Problem: Give again, word for word, each line below starting at the one that contains "Task: Open Microsoft Teams from the taskbar" and ending at the one that contains "Image resolution: width=1924".

(Collected data entries)
■ ■ ■ ■ ■ ■ ■

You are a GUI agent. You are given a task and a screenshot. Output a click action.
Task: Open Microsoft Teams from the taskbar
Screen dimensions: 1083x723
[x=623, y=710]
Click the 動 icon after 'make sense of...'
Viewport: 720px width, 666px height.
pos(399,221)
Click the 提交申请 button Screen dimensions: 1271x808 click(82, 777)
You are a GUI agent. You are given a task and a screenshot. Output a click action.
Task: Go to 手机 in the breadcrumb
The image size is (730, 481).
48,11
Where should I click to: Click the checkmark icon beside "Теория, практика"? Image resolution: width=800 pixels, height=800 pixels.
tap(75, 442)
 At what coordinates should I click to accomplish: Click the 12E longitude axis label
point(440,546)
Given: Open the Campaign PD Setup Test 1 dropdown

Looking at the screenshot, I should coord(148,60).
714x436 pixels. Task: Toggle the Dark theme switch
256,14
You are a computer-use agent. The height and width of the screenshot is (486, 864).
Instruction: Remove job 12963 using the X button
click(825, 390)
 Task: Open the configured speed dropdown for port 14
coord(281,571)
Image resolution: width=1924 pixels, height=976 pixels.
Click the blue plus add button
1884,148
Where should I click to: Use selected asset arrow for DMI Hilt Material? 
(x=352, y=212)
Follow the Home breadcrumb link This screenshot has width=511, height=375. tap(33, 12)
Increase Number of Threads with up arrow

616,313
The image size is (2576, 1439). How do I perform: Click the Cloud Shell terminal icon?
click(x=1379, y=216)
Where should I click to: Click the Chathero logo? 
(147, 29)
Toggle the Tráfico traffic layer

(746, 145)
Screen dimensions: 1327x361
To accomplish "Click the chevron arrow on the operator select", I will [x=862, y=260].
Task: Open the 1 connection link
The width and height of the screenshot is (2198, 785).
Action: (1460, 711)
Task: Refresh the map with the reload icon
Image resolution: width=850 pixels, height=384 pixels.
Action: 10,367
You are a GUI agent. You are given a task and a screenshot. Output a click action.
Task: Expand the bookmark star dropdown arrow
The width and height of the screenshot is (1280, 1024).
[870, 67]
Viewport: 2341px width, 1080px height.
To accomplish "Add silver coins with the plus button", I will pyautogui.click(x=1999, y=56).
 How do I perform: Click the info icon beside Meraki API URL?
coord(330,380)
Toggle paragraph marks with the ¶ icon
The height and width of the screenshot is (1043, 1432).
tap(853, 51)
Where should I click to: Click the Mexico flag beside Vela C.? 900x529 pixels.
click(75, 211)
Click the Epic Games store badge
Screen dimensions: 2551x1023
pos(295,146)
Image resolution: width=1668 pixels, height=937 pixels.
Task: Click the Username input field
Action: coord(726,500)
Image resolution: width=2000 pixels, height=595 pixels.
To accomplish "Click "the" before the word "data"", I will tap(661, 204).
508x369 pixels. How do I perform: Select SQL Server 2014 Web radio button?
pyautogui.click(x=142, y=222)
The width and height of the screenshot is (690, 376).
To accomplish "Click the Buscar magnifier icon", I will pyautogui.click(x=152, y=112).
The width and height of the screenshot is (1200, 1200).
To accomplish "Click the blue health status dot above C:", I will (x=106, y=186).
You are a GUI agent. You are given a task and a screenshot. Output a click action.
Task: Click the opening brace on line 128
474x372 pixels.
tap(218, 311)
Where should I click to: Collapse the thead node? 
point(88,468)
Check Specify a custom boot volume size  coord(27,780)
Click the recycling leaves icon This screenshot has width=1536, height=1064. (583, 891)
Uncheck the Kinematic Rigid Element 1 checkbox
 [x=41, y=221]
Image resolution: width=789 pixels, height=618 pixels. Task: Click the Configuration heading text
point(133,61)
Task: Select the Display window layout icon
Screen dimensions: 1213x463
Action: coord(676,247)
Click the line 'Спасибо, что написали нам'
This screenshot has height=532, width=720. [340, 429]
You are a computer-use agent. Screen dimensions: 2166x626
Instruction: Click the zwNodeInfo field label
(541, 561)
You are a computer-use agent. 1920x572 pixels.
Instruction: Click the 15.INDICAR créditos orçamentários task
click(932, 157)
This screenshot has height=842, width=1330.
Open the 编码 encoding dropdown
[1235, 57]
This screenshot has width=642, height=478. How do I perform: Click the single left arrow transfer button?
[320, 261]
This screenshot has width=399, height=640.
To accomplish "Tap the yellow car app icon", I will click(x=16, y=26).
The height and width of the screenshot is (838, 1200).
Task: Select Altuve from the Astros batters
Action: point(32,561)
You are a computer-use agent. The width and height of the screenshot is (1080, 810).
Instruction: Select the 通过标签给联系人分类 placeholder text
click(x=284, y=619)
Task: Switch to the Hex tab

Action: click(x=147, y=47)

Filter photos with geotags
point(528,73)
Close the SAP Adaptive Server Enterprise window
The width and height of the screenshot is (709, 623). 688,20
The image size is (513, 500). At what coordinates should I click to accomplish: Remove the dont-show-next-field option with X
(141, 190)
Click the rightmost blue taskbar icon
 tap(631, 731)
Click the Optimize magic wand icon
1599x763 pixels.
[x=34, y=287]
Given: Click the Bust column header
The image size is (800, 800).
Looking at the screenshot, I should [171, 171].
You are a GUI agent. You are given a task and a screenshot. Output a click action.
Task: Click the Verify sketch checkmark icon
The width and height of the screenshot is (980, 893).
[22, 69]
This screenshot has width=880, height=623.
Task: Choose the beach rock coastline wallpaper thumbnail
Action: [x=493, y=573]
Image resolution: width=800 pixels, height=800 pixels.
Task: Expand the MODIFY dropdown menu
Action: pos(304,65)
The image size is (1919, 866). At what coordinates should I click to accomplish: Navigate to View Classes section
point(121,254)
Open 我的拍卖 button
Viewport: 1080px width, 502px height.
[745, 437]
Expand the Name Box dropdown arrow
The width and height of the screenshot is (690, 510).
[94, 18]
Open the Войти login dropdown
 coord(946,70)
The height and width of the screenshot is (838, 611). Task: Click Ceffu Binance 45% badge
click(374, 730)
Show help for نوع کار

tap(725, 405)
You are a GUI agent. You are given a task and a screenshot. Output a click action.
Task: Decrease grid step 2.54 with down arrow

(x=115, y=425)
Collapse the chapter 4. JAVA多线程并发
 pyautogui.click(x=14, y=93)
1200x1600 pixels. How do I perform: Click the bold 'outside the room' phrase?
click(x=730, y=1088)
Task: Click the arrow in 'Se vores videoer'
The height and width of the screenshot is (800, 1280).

■ ■ ■ ■ ■ ■ ■

Exercise answer:
Task: Open Microsoft Teams from the taskbar
Screen dimensions: 1083x723
[x=623, y=710]
Click the 動 icon after 'make sense of...'
Viewport: 720px width, 666px height.
pos(399,221)
Click the 提交申请 button Screen dimensions: 1271x808 click(82, 777)
You are a GUI agent. You are given a task and a screenshot. Output a click action.
Task: Go to 手机 in the breadcrumb
The image size is (730, 481).
48,11
Where should I click to: Click the checkmark icon beside "Теория, практика"? Image resolution: width=800 pixels, height=800 pixels.
tap(75, 442)
 At what coordinates should I click to accomplish: Click the 12E longitude axis label
point(440,546)
Given: Open the Campaign PD Setup Test 1 dropdown

Looking at the screenshot, I should coord(148,60).
714x436 pixels. Task: Toggle the Dark theme switch
256,14
You are a computer-use agent. The height and width of the screenshot is (486, 864).
Instruction: Remove job 12963 using the X button
click(825, 390)
 Task: Open the configured speed dropdown for port 14
coord(281,571)
Image resolution: width=1924 pixels, height=976 pixels.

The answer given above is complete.